→ **EXERCISE DETAILS**: Copy out the material from the line with "This screenshot has height=773, width=1568." to the line with "pyautogui.click(x=683, y=63)", keeping both of those lines.
* * *
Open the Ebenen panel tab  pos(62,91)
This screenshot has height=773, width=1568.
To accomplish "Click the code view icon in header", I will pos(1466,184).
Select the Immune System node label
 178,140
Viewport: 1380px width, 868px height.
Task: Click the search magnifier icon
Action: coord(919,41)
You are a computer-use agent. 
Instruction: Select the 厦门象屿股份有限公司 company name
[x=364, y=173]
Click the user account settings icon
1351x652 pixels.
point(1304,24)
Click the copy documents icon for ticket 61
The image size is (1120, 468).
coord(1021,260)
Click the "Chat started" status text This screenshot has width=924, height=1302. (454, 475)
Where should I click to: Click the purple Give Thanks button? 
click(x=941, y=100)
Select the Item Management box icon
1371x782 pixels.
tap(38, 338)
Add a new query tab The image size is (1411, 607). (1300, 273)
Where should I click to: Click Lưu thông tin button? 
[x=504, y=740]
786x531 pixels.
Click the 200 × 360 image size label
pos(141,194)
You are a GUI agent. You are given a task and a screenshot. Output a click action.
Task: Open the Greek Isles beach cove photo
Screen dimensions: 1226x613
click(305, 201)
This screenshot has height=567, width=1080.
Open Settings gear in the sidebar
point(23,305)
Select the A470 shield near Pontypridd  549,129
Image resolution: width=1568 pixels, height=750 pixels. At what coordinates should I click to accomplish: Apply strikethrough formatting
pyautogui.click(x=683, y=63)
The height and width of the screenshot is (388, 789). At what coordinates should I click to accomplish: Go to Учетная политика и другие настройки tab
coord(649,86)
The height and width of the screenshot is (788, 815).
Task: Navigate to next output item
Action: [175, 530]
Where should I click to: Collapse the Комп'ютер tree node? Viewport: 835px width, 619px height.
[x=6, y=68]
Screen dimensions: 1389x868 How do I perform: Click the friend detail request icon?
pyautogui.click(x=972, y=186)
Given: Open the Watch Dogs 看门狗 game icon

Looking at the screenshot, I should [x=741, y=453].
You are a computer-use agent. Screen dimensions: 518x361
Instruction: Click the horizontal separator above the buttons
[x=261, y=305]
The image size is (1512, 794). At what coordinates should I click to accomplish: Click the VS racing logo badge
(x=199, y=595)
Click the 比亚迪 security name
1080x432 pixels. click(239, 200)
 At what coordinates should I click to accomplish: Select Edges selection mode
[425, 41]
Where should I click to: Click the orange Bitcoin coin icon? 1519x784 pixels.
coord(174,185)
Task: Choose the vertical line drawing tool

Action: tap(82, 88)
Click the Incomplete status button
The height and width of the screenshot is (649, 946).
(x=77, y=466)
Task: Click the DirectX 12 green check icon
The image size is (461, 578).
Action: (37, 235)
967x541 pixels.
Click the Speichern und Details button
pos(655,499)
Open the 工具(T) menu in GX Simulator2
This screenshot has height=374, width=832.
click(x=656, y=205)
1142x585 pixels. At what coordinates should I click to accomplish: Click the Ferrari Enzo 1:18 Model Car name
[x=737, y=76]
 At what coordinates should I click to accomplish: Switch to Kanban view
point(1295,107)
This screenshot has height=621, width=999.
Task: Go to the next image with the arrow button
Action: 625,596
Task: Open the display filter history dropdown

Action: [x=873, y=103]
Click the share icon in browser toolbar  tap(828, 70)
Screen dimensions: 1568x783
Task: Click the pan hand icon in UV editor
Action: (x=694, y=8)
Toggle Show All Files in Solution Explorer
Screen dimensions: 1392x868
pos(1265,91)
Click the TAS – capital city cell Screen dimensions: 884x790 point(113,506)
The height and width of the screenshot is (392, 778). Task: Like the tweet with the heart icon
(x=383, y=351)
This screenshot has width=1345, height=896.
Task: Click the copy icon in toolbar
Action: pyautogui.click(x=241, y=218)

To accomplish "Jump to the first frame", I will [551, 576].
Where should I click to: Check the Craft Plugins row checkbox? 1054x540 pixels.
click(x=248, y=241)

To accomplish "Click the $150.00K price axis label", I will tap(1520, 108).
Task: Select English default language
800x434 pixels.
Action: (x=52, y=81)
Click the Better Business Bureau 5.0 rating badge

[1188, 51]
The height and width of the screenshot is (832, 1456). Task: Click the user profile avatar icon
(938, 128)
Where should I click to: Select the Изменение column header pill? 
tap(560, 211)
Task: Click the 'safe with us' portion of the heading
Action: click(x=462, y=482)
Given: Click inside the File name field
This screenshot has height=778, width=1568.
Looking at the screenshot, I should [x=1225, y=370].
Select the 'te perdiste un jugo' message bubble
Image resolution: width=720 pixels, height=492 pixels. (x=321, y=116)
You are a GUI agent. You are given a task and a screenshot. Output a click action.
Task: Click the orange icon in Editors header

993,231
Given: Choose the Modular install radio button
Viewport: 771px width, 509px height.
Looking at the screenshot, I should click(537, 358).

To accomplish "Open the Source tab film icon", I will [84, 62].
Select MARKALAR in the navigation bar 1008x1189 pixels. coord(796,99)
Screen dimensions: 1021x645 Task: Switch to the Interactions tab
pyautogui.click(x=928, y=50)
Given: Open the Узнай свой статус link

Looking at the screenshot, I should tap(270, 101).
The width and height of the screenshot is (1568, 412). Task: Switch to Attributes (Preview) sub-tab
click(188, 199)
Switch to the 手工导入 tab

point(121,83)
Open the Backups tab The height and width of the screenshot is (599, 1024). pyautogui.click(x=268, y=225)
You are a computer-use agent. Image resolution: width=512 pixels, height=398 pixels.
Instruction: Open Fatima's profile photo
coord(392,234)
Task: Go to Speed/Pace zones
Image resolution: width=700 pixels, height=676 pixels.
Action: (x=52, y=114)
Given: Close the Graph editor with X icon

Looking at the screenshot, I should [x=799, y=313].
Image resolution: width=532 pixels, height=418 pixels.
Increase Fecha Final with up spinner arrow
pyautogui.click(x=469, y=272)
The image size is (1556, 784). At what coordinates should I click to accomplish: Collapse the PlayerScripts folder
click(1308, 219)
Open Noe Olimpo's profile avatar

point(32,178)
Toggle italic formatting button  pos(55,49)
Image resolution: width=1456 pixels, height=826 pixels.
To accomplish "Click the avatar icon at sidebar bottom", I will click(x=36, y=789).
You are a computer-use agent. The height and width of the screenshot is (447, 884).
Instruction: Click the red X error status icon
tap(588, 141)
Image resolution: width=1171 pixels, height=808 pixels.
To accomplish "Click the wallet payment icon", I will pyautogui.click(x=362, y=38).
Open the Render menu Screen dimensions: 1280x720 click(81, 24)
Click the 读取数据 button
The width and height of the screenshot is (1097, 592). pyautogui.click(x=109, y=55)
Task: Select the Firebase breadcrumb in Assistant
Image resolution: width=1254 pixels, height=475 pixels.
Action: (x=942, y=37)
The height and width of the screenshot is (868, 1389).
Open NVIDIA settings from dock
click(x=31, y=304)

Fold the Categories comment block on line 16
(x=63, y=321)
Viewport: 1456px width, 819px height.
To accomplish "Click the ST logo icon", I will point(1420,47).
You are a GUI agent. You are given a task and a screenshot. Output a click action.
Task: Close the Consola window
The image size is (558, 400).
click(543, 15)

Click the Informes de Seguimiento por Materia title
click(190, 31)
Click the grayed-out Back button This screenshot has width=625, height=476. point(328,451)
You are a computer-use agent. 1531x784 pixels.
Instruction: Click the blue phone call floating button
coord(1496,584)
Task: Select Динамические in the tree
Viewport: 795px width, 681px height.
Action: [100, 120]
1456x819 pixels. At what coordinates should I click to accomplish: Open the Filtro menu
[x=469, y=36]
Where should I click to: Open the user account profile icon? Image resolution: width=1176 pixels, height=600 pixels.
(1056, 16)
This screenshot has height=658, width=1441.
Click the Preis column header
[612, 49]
* * *
→ **PROBLEM SOLUTION**:
This screenshot has height=773, width=1568.
To accomplish "Click the code view icon in header", I will pos(1466,184).
Select the Immune System node label
 178,140
Viewport: 1380px width, 868px height.
Task: Click the search magnifier icon
Action: coord(919,41)
You are a computer-use agent. 
Instruction: Select the 厦门象屿股份有限公司 company name
[x=364, y=173]
Click the user account settings icon
1351x652 pixels.
point(1304,24)
Click the copy documents icon for ticket 61
The image size is (1120, 468).
coord(1021,260)
Click the "Chat started" status text This screenshot has width=924, height=1302. (454, 475)
Where should I click to: Click the purple Give Thanks button? 
click(x=941, y=100)
Select the Item Management box icon
1371x782 pixels.
tap(38, 338)
Add a new query tab The image size is (1411, 607). (1300, 273)
Where should I click to: Click Lưu thông tin button? 
[x=504, y=740]
786x531 pixels.
Click the 200 × 360 image size label
pos(141,194)
You are a GUI agent. You are given a task and a screenshot. Output a click action.
Task: Open the Greek Isles beach cove photo
Screen dimensions: 1226x613
click(305, 201)
This screenshot has height=567, width=1080.
Open Settings gear in the sidebar
point(23,305)
Select the A470 shield near Pontypridd  549,129
Image resolution: width=1568 pixels, height=750 pixels. At what coordinates should I click to accomplish: Apply strikethrough formatting
pyautogui.click(x=683, y=63)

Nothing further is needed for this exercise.